Cover of first paperback edition
(Bantam Books, 1995)
Author Connie Willis
Country United States
Language English
Genre(s) Science fiction novel
Publisher Shingletown
Publication date 1995
Media type Print (Hardcover & Paperback)
Pages 240 pp
ISBN ISBN 0-929-48048-1

Remake is a 1995 science fiction novel by Connie Willis. It was nominated for the Hugo Award for Best Novel in 1996.

The book displays a dystopic near future, when computer animation and sampling have reduced the movie industry to software manipulation. It is also a love story.

[edit] Plot summary

Tom is a remake artist. He does the soulless and soul-destroying work of editing movie stars in and out of digital copies of movies, which are the only kind that still exist. The movies are all fake, but the money is very real, so there are constant legal battles over who has the rights to use which actor's image. Since the movies themselves are continuously available, the actors have to be continually edited in and out as the vagaries of court decisions demand.

Tom fills the rest of his time with the usual Hollywood pastimes, popping pills and poking popsies. Then he meets Alis, who is the classic girl from the heartland come to realize her dreams in Hollywood. Except nobody makes movies the old way anymore. Anybody can be in a movie—just pay your money at the booth on Hollywood Boulevard, and they will video you and digitize you into your own personal copy. Alis wants more. She wants to make her own movies and dance with the stars. Tom is soon astonished to see her appearing in movies he has been given to edit. She appears to have travelled back in time. Or is she a ghost from the past, as in the movie Portrait of Jennie?

::::

*DIRECTIONS*
• a. According to the Remake article, which award was the novel nominated for in 1996?
• b. Write the next part of the Remake article, starting right after its final sentence.
The rows after this point have no connection to the Remake article.

*PROVIDED RECORDS*
::::

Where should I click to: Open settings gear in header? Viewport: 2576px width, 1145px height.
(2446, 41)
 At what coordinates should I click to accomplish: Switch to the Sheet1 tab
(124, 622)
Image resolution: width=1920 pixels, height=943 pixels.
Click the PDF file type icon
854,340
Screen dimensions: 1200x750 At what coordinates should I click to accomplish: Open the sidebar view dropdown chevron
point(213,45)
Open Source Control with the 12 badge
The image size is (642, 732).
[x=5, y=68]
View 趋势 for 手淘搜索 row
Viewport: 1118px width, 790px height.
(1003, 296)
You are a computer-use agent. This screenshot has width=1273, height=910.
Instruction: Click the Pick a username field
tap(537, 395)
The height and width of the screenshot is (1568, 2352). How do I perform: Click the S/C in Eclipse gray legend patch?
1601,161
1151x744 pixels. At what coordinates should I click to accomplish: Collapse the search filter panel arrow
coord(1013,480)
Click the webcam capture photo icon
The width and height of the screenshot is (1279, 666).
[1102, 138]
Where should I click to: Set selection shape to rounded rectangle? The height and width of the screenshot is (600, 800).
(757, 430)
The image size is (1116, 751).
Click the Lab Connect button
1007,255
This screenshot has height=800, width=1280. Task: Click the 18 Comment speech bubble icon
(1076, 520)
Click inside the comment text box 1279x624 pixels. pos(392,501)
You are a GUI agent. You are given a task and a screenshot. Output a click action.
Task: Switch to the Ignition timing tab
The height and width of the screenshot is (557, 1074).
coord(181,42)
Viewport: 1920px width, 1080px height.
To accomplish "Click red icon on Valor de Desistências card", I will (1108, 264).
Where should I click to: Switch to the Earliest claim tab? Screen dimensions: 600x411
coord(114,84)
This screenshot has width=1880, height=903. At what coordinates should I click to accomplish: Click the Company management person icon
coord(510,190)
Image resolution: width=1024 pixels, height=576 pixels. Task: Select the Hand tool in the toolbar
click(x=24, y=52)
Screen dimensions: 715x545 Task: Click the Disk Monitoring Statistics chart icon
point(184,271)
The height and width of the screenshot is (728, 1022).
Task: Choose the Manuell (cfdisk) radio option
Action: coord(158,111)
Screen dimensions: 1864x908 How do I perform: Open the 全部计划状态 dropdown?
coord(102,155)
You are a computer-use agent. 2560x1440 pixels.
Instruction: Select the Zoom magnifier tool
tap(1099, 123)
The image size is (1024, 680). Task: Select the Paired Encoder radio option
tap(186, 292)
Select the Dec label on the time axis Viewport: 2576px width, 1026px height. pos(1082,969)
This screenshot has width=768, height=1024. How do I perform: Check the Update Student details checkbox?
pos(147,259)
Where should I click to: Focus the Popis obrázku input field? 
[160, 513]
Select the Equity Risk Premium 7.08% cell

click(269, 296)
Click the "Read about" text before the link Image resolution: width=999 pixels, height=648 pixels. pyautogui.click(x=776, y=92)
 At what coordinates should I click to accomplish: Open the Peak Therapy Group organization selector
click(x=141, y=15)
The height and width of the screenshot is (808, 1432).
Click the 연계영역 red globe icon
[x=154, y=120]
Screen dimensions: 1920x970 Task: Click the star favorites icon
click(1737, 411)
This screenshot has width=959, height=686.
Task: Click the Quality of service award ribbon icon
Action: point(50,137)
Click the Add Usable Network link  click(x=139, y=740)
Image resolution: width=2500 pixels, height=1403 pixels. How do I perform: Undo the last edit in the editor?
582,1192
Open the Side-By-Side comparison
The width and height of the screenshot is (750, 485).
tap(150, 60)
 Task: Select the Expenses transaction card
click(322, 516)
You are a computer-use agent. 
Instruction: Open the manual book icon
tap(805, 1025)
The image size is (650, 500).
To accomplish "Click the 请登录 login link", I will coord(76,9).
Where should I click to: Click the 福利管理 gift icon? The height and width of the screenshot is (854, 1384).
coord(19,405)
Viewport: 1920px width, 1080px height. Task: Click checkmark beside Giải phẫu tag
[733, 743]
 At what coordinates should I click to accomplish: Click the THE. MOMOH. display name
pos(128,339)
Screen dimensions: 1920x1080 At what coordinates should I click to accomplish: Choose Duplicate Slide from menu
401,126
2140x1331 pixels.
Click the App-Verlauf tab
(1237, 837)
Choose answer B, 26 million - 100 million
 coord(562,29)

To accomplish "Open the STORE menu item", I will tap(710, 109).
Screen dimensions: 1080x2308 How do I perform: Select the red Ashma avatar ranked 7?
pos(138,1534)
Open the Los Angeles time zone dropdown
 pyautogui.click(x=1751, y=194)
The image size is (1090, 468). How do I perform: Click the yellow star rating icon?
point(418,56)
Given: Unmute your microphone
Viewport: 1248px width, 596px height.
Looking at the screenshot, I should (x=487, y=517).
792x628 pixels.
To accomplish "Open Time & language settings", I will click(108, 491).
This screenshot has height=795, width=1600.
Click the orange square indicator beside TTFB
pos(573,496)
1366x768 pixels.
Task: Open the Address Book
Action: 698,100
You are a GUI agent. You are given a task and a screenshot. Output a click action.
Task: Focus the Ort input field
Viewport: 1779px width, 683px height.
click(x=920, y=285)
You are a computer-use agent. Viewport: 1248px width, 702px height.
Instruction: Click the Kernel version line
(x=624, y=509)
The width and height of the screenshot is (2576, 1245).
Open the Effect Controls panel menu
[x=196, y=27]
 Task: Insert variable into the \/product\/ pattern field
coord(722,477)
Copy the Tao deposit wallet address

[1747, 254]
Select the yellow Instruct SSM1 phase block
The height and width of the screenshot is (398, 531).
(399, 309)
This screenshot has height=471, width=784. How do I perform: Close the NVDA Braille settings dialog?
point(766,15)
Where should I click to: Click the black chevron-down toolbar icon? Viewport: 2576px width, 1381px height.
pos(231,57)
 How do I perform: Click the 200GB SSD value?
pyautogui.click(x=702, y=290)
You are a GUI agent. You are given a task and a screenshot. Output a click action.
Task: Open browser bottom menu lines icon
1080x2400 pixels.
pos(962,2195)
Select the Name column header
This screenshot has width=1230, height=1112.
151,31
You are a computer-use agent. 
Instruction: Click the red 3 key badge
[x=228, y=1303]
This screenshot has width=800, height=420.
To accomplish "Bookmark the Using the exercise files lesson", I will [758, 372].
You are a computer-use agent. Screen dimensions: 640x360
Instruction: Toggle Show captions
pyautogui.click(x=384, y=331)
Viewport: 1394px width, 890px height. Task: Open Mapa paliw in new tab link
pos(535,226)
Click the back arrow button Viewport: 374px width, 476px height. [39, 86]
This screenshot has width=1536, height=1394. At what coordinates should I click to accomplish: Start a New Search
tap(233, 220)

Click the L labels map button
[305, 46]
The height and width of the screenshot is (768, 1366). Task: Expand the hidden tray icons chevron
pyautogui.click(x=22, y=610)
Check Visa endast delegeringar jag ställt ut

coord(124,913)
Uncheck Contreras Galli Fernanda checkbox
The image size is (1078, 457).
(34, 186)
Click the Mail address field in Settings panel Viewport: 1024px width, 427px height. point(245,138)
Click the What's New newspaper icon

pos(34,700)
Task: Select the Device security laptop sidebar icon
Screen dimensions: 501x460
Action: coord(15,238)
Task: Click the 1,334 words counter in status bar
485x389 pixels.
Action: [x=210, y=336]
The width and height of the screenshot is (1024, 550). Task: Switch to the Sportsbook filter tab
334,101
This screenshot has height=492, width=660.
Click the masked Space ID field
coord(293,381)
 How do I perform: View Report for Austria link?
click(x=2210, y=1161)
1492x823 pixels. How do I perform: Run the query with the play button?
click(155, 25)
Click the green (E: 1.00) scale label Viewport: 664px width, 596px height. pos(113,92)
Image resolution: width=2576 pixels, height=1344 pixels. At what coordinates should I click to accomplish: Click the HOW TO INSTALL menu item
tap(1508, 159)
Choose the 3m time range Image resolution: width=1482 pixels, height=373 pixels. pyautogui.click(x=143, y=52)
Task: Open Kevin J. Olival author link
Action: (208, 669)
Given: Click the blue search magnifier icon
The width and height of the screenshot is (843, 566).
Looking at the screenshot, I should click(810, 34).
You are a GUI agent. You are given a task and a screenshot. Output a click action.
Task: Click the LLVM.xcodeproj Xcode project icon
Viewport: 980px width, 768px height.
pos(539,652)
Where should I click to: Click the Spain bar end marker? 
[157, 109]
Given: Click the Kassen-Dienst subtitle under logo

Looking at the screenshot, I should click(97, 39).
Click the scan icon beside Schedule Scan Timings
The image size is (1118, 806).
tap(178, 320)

::::

*ANSWERS TO THE EXERCISE*
• a. The Hugo Award for Best Novel.

• b.
Life in this LA is different. Nobody drives. Transportation is provided by the Sliders, which are basically rooms that teleport from point to point around the city. Supposedly this trick is done using the Casimir effect, an obscure quantum physics phenomenon. Travelling this way can be unnerving, as the "walls" of the rooms are interfaces to unreal spaces. However, you can always watch a movie on these walls while you wait for people to walk in and out, complain, argue, eat, etc. until the next Slide happens.

Tom falls for Alis, possibly because she is the only unattainable woman in the city. For her part she wants Tom's help but not much else. Tom gets her access to the editing machinery so she can get work. She keeps popping up in movies, however. How is she doing it? He finds out that she's been using the equipment in the Sliders, projecting herself into movies on the "walls", dancing with Fred Astaire. Are the Sliders really time machines? What's real anyway?